An A/B test is often proposed by a product manager or a product analyst. When there is a new feature proposed by a product manager/business or sometimes when there is an obvious feature gap, an A/B test is proposed. Alternatively, when a product analyst analyzes retrospective data and combines it with learnings from past A/B tests, they can come up with ideas that can be tested by doing an A/B test.

For example, personalization modules are very common these days on many ecommerce websites. They are designed differently on different websites. The variations could be in terms of strategies for an item selection (items can be shown based on visitor’s past purchase history, or their browsing history etc.), way of engagement with the module, or availability of upfront information like checking for delivery pincode, delivery date etc. The design of such modules are typically improved over the time in a test & learn fashion where new changes are tested before a full roll out.

So, what is the first step in an A/B test?

The first step is creating a test plan. Once, an A/B test has been proposed and agreed upon to be tested by all stakeholders, a test plan is created. A test plan is like an agreed upon document between analyst and product managers. It covers -

  1. Objective of the A/B test
  2. The hypothesis around what change it is expected to bring
  3. A list of metrics for measurement — including primary metric, financial metrics and other operational metrics/deep dive metrics
  4. Launch decision i.e. conditions under which it will or will not be absolutely launched
  5. Finally, the estimates for how long the test will run, what sample size do we need, what would be the minimum detectable effect (MDE) size that we expect the test to determine

Before running a Power Analysis

The next step is running a power analysis to either arrive at sample size (when MDE is known) or arrive at MDE (when sample size is known). Before running a power analysis, we decide upon few things like significance level (typically called as alpha and is usually between 5%-10%), power (beta and typically chosen at 20%), treated flag etc.. Alpha is an indicator of type 1 error and beta, an indicator of type 2 error.

A quick diversion to type I vs. type II error

Type I error means we reject the null hypothesis when it’s actually true, and type II error means failing to reject the null hypothesis when it’s false. In an A/B test, we want to ensure that we are able to pick up changes that matter to us but at the same time, we don’t want to pick up unwanted changes. Therefore, we always try to minimize type I error (probability of getting the results that we have by chance) and maximize the power (probability of being able to pick up the change that actually exists) for our test.

Next, we decide on the treatment flag. For example, if we are running a test on cart pages, we would not want to consider our population to be anyone coming to the website in general because that will highly dilute the results. Rather, we would filter for only those visitors who visit the cart page in both test and control experiences.

Power Analysis

Using the historical data (usually using a latest time frame, unless it’s seasonal time), for the treated population, we can calculate few things like conversion rate, standard deviation of conversion rate, per day visitor count etc.
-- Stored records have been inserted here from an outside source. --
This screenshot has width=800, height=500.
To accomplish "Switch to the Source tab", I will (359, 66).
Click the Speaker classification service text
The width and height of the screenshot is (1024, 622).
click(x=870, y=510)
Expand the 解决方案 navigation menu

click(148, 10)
Using this set of metrics, we run a power analysis. It gives us a sense of how long to run the test, what is the sample size that needs to be collected and what would be the change that the test would be able to pick up every incremental day.
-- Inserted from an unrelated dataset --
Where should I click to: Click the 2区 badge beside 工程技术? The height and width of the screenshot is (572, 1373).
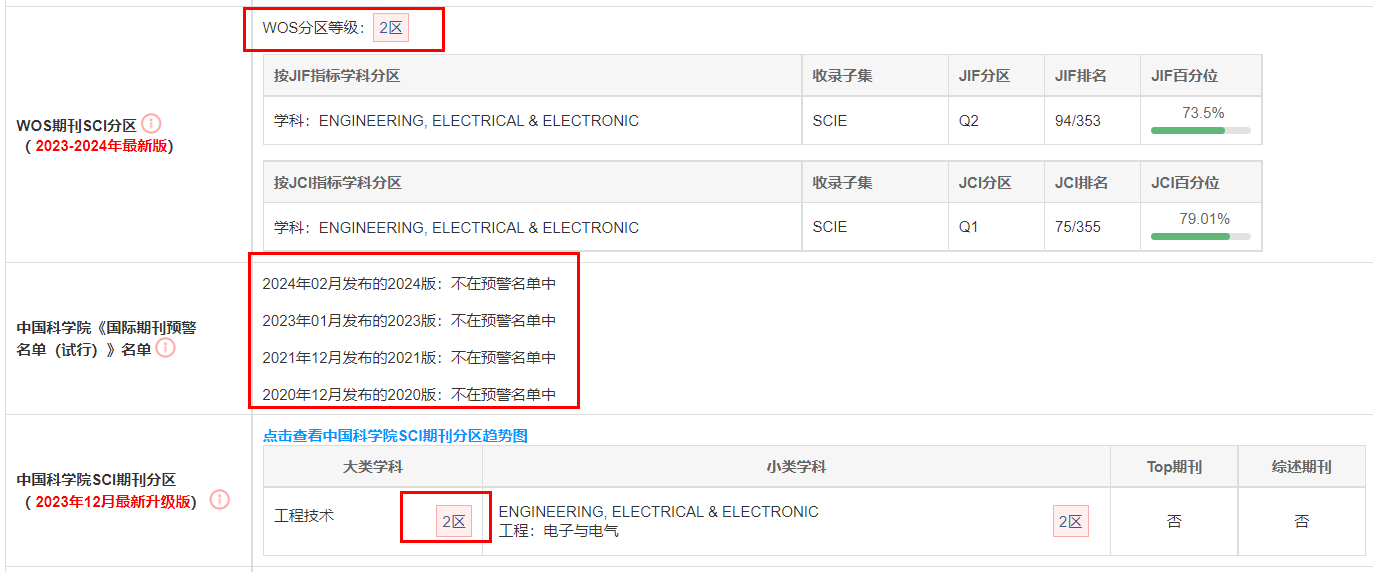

When the power analysis is done on historical data for a selected time frame, we already know the sample size and number of days and using that information we can get a sense of how the MDE might change for each incremental day. Some companies might already know what is an ‘acceptable’ MDE, so that information can be used to arrive at sample size. We can either use MDE to get sample size or vice versa, but cannot calculate both at the same time.

There are many online calculators available to get sample size. To get MDE estimates using power analysis, there are in-built functions available in R and Python.

image source: https://www.abtasty.com/sample-size-calculator/

How long to run the test?

Typically, it is advised to run an A/B test for at least 2 weeks to control for any variations due to weekday vs weekend, any seasonal effect etc or till the required sample size is reached. We may run the test even longer sometimes to collect more samples (in case significance is not reached), but keep in mind that the longer you run the test, the more your results are prone to return visitor bias (when one experience may have higher percentage of returning visitors causing the overall sample size bias).

Parallely, the analyst can initiate conversations with the engineering team/instrumentation team for getting appropriate tags in place for agreed upon metrics.

Once we arrive at the estimates, and all the tags are in place, we are ready to start the test!

Closing thoughts

Thanks for reading through my learnings! Kindly, let me know if anything is unclear and leave your questions in the comments section. In my next few posts, I plan to cover how to analyze and conclude A/B test results.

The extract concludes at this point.